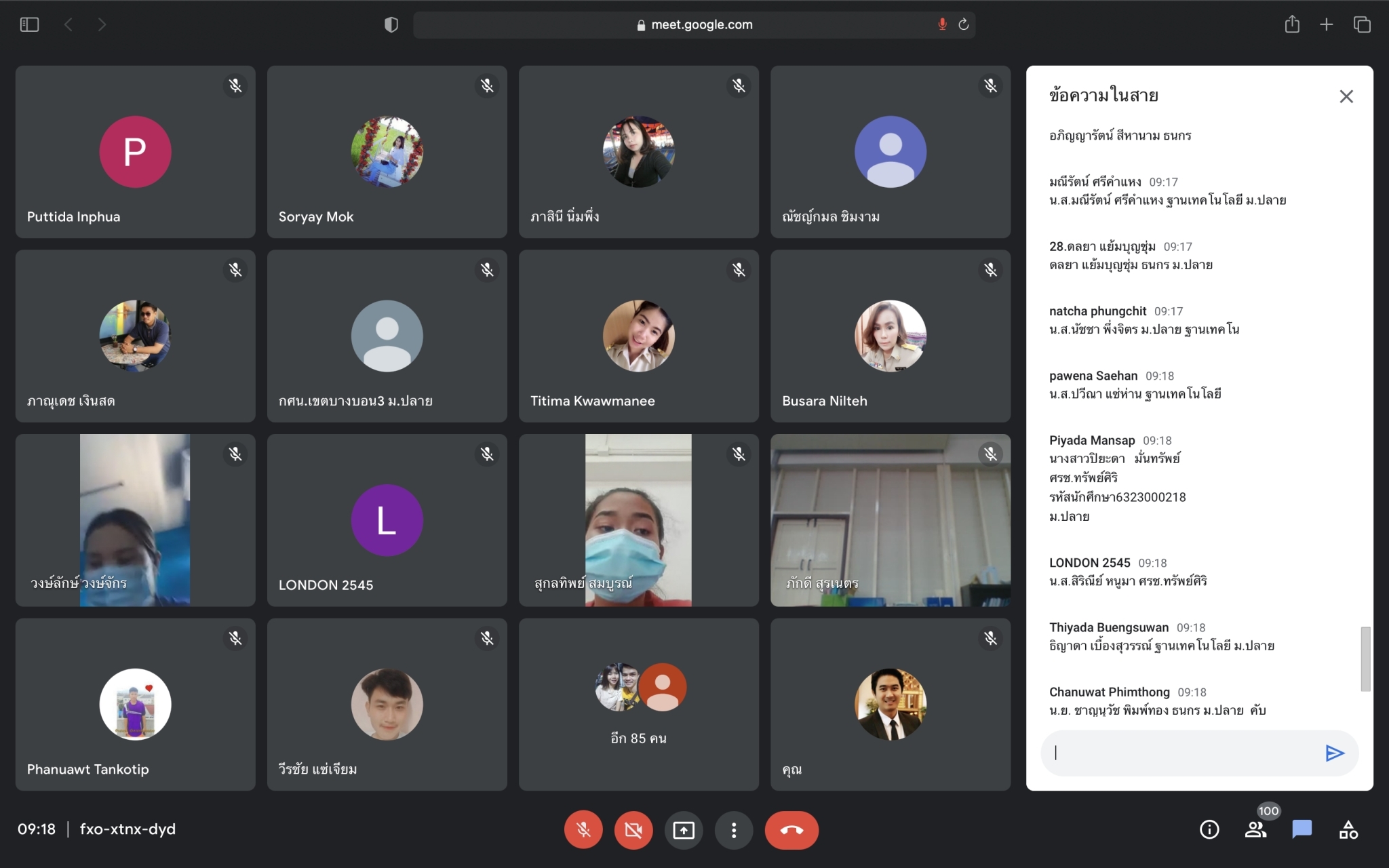Show the Safari sidebar

(30, 25)
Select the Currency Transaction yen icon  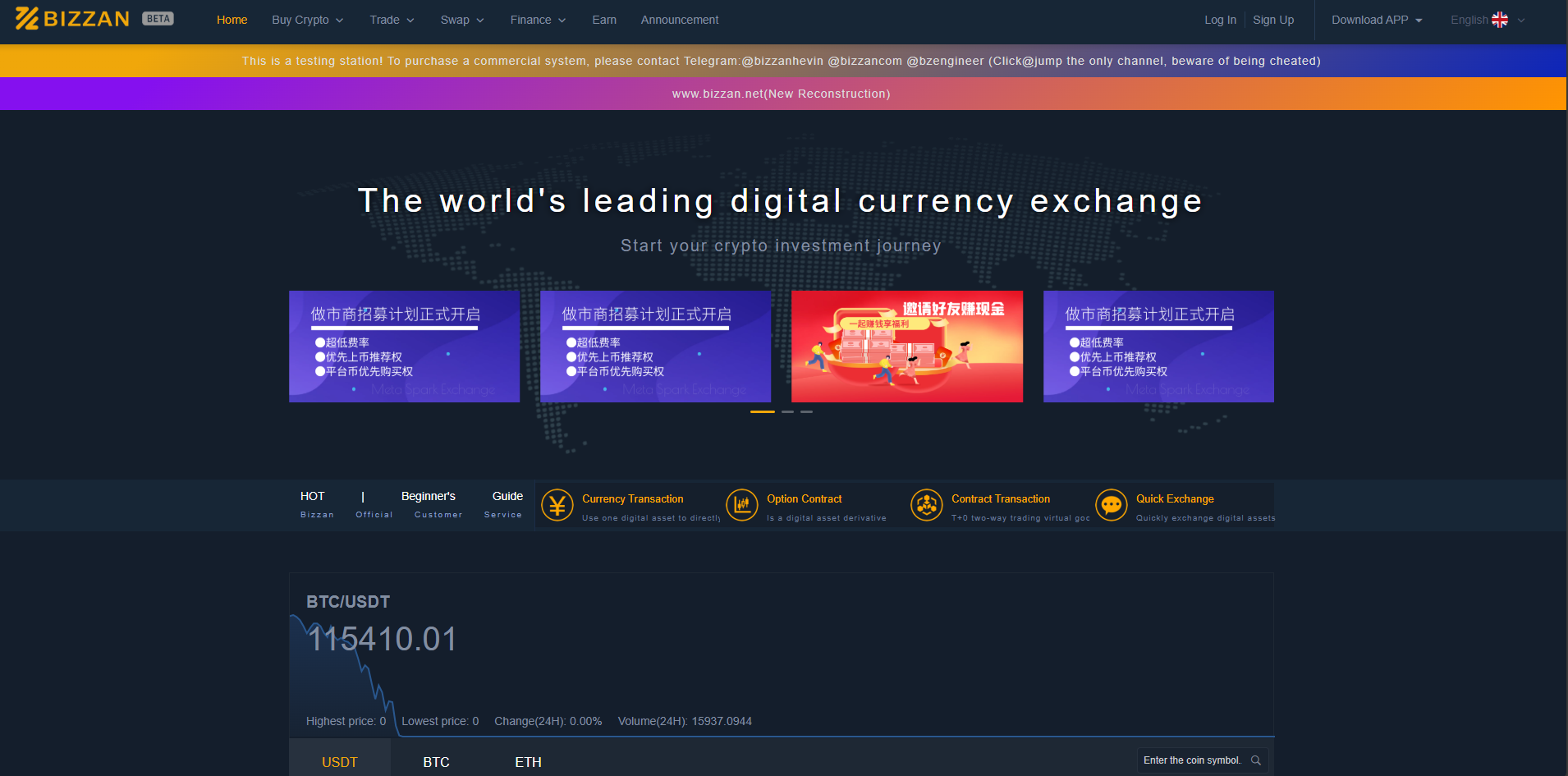pyautogui.click(x=557, y=505)
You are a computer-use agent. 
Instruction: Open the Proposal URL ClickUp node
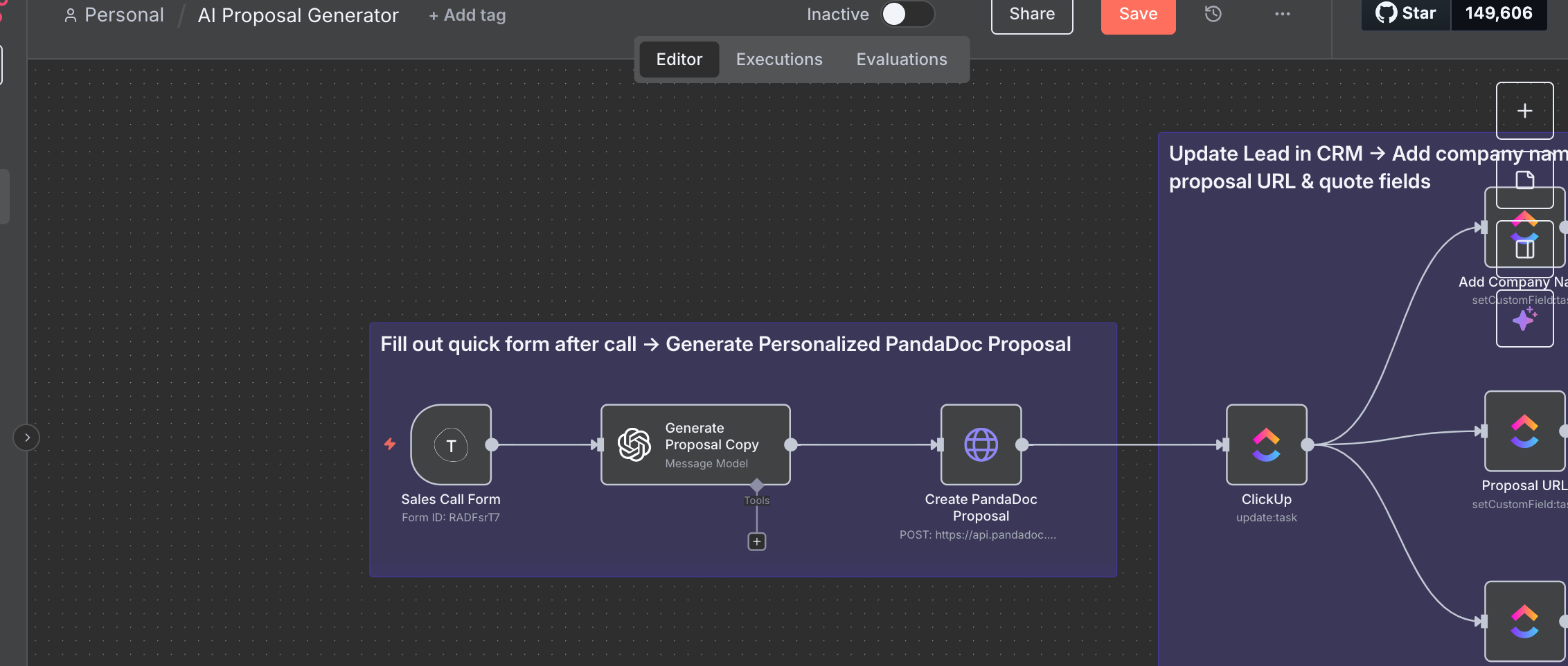(1524, 431)
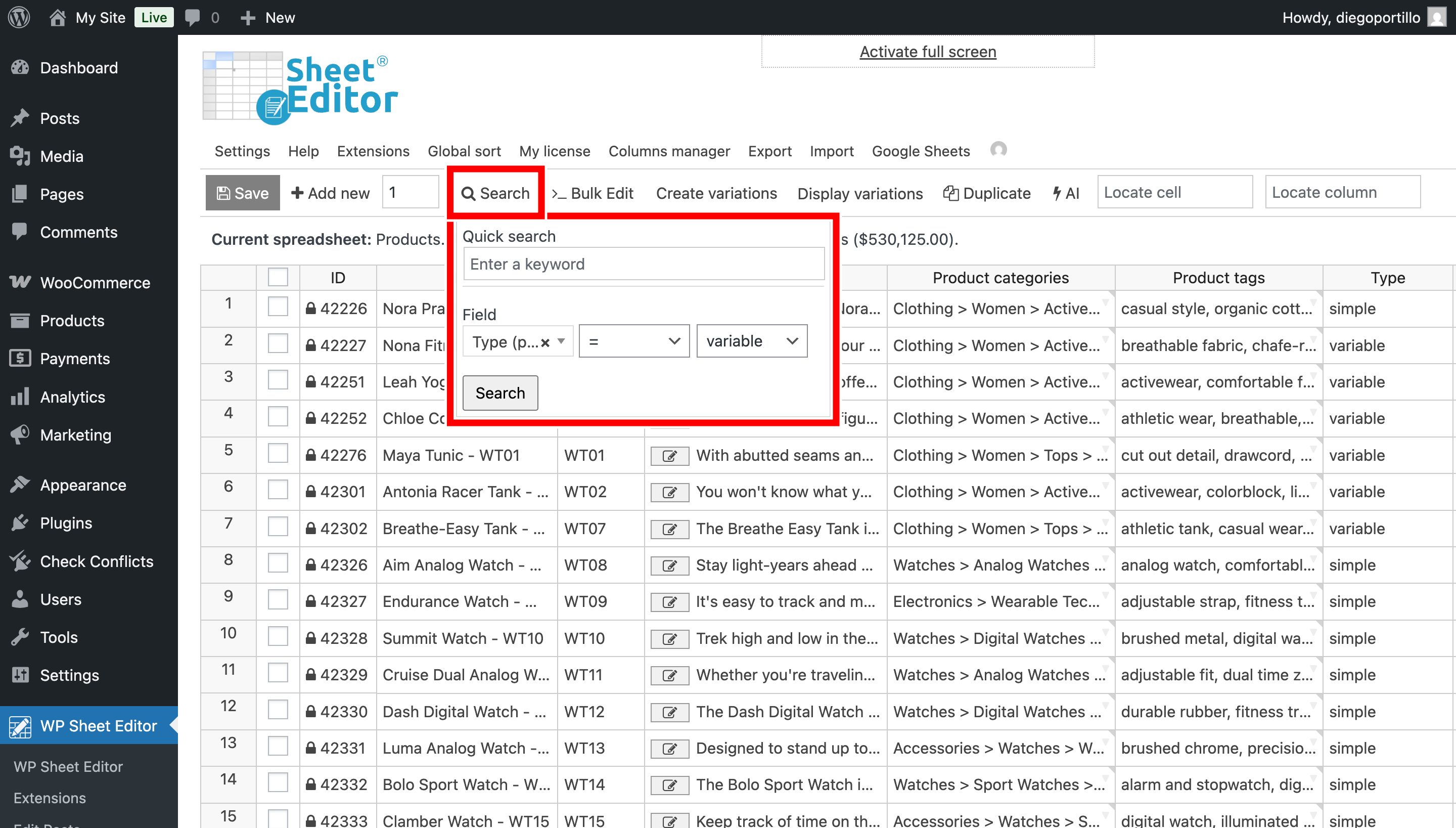Open the variable value dropdown
1456x828 pixels.
tap(751, 341)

....

* **DIRECTIONS FOR THIS TASK**
A word-for-word copy is needed of the lines from the line with "Instruction: Open the" through the last line of the entries above, with both ends kept and the pictures dropped.

* **RESULT OF THIS EXERCISE**
Instruction: Open the Proposal URL ClickUp node
(1524, 431)
Open the variable value dropdown
1456x828 pixels.
tap(751, 341)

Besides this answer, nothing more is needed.